Supplied passage Start Marker

United States District Court, W.D. Michigan, Southern Division
Oct 27, 2022
1:22-cv-897 (W.D. Mich. Oct. 27, 2022)

Opinion

1:22-cv-897

10-27-2022

DAVID N. WILSON, Plaintiff, v. UNKNOWN REZA et al., Defendants.


OPINION

Paul L. Maloney United States District Judge

This is a civil rights action brought by a state prisoner under 42 U.S.C. § 1983. In an order (ECF No. 6) entered on August 29, 2022, the Court granted Plaintiff leave to proceed in forma pauperis.

Under the Prison Litigation Reform Act, Pub. L. No. 104-134, 110 Stat. 1321 (1996) (PLRA), the Court is required to dismiss any prisoner action brought under federal law if the complaint is frivolous, malicious, fails to state a claim upon which relief can be granted, or seeks monetary relief from a defendant immune from such relief. 28 U.S.C. §§ 1915(e)(2), 1915A; 42 U.S.C. § 1997e(c). The Court must read Plaintiff's pro se complaint indulgently, see Haines v. Kerner, 404 U.S. 519, 520 (1972), and accept Plaintiff's allegations as true, unless they are clearly irrational or wholly incredible. Denton v. Hernandez, 504 U.S. 25, 33 (1992). Applying these standards, the Court will dismiss Plaintiff's complaint for failure to state a claim against Defendants Reza and Houck, as well as all “official capacity” claims. Plaintiff's First Amendment retaliation claim against Defendant Allen remains. 1

Discussion

I. Factual Allegations

Plaintiff is presently incarcerated with the Michigan Department of Corrections (MDOC) at the Michigan Reformatory (RMI) in Ionia, Ionia County, Michigan. The events about which he complains occurred at that facility. Plaintiff sues Correctional Officer Unknown Reza, Classification Director Unknown Houck, and Correctional Officer Unknown Allen, in their individual and official capacities.

Supplied passage End Marker
Provided material Start Marker

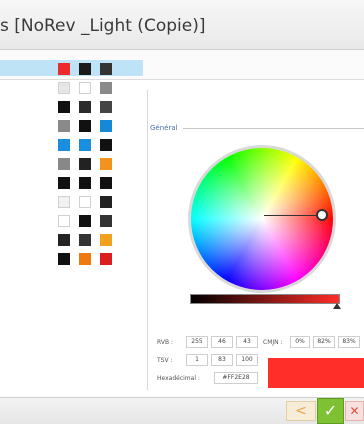  Describe the element at coordinates (247, 342) in the screenshot. I see `rvb-b-field: 43` at that location.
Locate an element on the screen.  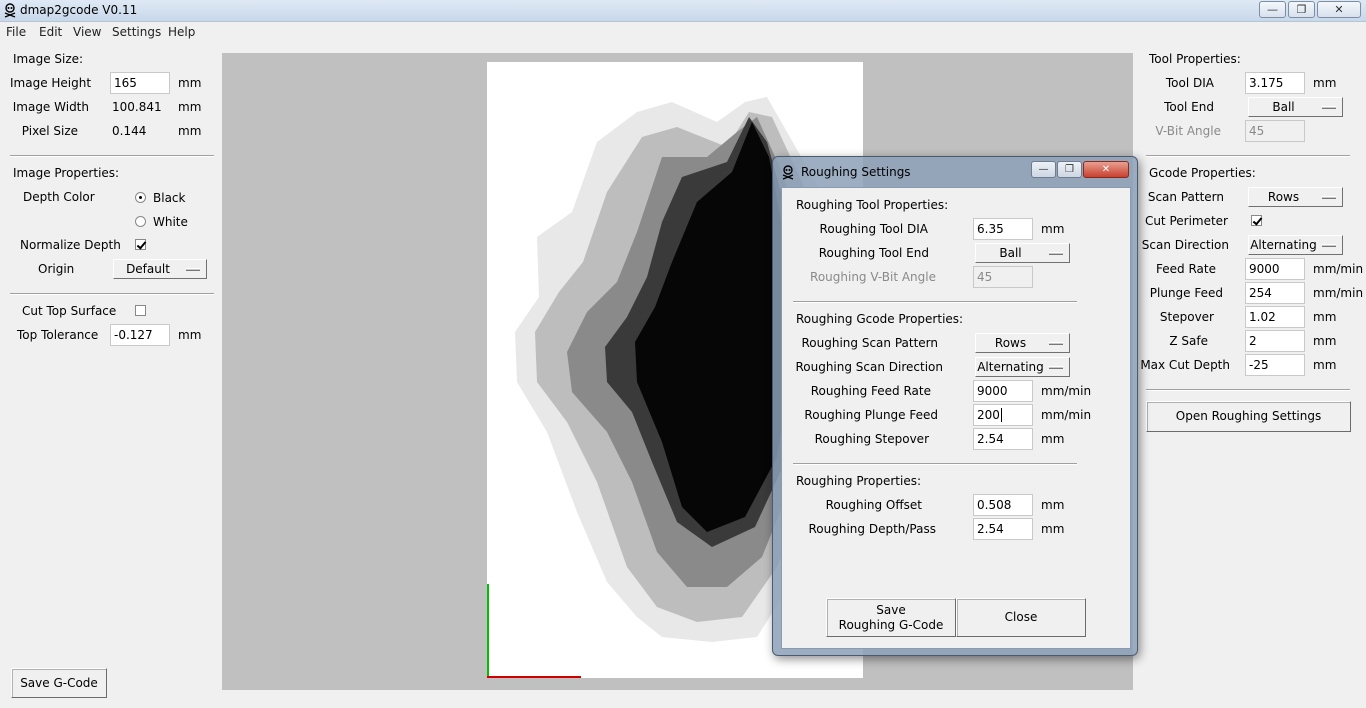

Provided material End Marker

• _Exercises to complete_:
- a) From the court opinion, reproduce the part that opens with the words containing "Paul L. Maloney" and closes with "in forma pauperis.".
- b) According to the court opinion, on what date was the order granting the plaintiff leave to proceed in forma pauperis entered?
- c) Write the next part of the court opinion in Wilson v. Reza, picking up after its final sentence.

• _Response list_:
- a)
Paul L. Maloney United States District Judge

This is a civil rights action brought by a state prisoner under 42 U.S.C. § 1983. In an order (ECF No. 6) entered on August 29, 2022, the Court granted Plaintiff leave to proceed in forma pauperis.

- b) August 29, 2022.

- c)
Plaintiff alleges that, on July 7, 2022, Plaintiff submitted a letter to Defendant Houck, complaining that he had not been called out to work or paid for his job. (Compl., ECF No. 1, PageID.3.) Plaintiff appears to claim that Defendant Reza was at fault. (Id.) Defendant Houck took no action in response to Plaintiff's letter. (Id.)

On July 14, 2022, Plaintiff submitted a second letter to Defendant Houck complaining that he had not been paid. (Id.) Defendant Houck responded: “she removed me from my assignment and placed me on Double OO for refusing to work.” (Id.) Plaintiff then wrote a third letter “informing defendant that [Plaintiff] will be writing a grievance and that she will have to justify her decision where plaintiff never refused to work.” (Id., PageID.3-4.) Plaintiff submitted complaints against Defendant Reza and Defendant Houck on July 18 and 19, 2022. (Id., PageID.4.) Plaintiff alleges that Defendant Reza calls out one African American prisoner for work for every five Caucasian prisoners. (Id.) On July 22, 2022, “Defendant Houck placed Plaintiff back on his job assignment . . .” (Id.)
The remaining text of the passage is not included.